ウクライナ論客が指南「無法国家はこうあしらえ」(1)反日韓国は日本文化が好き

安倍晋三

 事あるごとに難癖をつけてくる韓国や北朝鮮、そしてロシアに中国。そんなやっかいな隣国とのつきあい方を指南した「日本を取り巻く無法国家のあしらい方」(育鵬社)が話題だ。著者のグレンコ・アンドリー氏は、2014年にロシアに軍事侵略を受けたウクライナ出身の国際政治学者。日本がウクライナと同じ悲劇を繰り返さないための手だてとは─。

 従軍慰安婦や元徴用工問題をはじめ、GSOMIA(軍事情報包括保護協定)では失効直前に前言を翻した韓国。グレンコ氏はそんな韓国を「嫌い、嫌いというわりに関わりたがる国」と評する。

「韓国の反日感情の根源にあるのが、8月15日の『光復節』。これは昭和天皇がポツダム宣言を受諾した日ですが、韓国にとっては、日本に譲渡された地域の主権をみずからの手で取り戻したという記念日なんです。
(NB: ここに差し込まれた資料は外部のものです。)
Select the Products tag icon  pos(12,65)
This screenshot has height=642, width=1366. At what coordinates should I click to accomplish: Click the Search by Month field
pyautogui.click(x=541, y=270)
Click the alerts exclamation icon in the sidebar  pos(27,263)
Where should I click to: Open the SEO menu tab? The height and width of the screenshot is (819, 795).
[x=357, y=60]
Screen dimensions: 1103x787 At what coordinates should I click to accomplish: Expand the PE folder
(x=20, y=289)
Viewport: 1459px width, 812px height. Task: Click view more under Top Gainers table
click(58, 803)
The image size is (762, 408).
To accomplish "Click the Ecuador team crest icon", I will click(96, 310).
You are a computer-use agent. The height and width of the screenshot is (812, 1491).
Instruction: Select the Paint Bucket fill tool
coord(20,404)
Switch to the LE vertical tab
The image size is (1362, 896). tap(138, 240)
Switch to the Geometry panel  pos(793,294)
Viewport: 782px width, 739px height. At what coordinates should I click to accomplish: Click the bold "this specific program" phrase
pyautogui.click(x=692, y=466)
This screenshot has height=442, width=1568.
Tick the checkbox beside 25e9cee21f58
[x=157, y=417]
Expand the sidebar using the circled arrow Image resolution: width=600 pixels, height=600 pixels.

それが心のよりどころである以上、反日をやめれば韓国という国家の在り方そのものを否定することになる。そのため、いかに日本が努力しても、日本が韓国の反日気質を是正する方法はない。まずはそこを認識すべきです」

 ところが、面倒なのは反日を掲げる彼らが、実は日本の文化が好き、という点にあるという。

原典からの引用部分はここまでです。